Nada más lejos de la realidad. Hay múltiples factores que tumban esta aseveración simplista pero detallaré solamente dos:(1) por un lado el modelo de costes es mucho más complejo que el de ‘precio de máquina virtual por hora’. Hay decenas de conceptos facturables (desde las direcciones IP al tráfico de red o a conceptos de monitorización) que no son homogéneos y pueden hacer variar los costes de forma significativa (como un 10 o un 15%); (2) por otra, están los descuentos por uso sostenido, que tienen entre los tres principales players tres modelos radicalmente diferentes (AWS descuenta por la reserva a priori de instancias que además se gestiona por tipo de instancia complicando adicionalmente el modelo, Google usa un modelo de descuento automático para instancias permanentes y Azure lo integra en la gestión de contrato global de licencias que el 90% de las empresas grandes y medianas tiene con Microsoft, el Enterprise Agreement).

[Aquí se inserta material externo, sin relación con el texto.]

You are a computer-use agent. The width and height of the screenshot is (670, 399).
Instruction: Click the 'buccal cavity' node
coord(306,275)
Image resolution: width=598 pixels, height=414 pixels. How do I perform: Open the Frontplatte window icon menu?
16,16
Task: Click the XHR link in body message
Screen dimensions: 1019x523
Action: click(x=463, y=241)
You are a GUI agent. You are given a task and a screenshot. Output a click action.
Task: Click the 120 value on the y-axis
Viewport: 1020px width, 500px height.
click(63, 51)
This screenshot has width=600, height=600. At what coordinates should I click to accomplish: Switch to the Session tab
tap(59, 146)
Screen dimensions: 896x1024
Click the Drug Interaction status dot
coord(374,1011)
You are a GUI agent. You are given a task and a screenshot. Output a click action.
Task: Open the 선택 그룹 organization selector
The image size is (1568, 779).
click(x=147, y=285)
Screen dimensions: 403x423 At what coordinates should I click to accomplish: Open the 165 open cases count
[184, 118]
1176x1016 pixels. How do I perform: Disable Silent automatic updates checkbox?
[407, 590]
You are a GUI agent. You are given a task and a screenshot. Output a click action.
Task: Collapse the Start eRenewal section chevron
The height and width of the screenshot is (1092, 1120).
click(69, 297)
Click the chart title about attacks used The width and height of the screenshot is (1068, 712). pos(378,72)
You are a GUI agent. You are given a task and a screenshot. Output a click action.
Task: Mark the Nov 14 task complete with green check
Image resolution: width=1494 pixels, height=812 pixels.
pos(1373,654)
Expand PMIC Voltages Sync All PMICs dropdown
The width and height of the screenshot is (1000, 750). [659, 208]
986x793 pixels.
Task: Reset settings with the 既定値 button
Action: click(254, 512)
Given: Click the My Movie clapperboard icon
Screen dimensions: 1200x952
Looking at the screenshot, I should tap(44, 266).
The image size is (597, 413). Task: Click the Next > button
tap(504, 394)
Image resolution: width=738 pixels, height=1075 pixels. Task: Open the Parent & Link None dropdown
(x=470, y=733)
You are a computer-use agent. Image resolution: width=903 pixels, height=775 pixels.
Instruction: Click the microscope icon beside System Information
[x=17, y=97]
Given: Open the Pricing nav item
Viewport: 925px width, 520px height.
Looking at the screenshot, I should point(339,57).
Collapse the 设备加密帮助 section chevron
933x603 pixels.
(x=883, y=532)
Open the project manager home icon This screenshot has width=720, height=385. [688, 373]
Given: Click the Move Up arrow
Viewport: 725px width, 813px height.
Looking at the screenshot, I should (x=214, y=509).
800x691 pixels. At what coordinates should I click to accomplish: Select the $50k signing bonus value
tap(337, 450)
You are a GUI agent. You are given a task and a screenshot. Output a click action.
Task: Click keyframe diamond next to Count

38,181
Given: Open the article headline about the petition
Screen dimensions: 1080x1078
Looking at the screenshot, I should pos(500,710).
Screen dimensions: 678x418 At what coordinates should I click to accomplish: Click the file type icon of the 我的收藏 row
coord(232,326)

5.- La nube pública es la opción más barata

Un servicio masivo como el de AWS, Azure o Google es el que, en principio, tiene todos los ingredientes para sacar el máximo partido de la economía de escala. Esto sumado a la fiera competencia en este mercado lleva al escenario lógico de que el coste de un servicio de Cloud Pública debe ser necesariamente más bajo que otras alternativas (que tendrán sus opciones por otros factores pero difícilmente pueden competir en precio).

Pues… no siempre. Mi propia experiencia y otras que he tenido la oportunidad de escuchar, después de razonablemente sofisticadas comparativas, han llegado a la conclusión de que puede ser más caro. Este punto daría para una enciclopedia y en general cada organización es un mundo y su situación y escenarios son demasiado específicos como para poder aseverar de forma rotunda y generalizada si es más barato o más caro. Mi reflexión y resumen es que (1) cuanto más madura, flexible y avanzada es la gestión y operación de sistemas y la arquitectura de aplicaciones en una empresa, más probabilidades tiene de rentabilizar un servicio de Cloud Pública y (2) modeliza de forma razonable y lo más completa posible tus escenarios y costes de forma que puedas valorar de forma correcta si es una opción ventajosa a nivel de costes para tu empresa. Y si, es algo que resulta lo suficientemente complejo de analizar como para que algunos nos ganemos la vida con ello.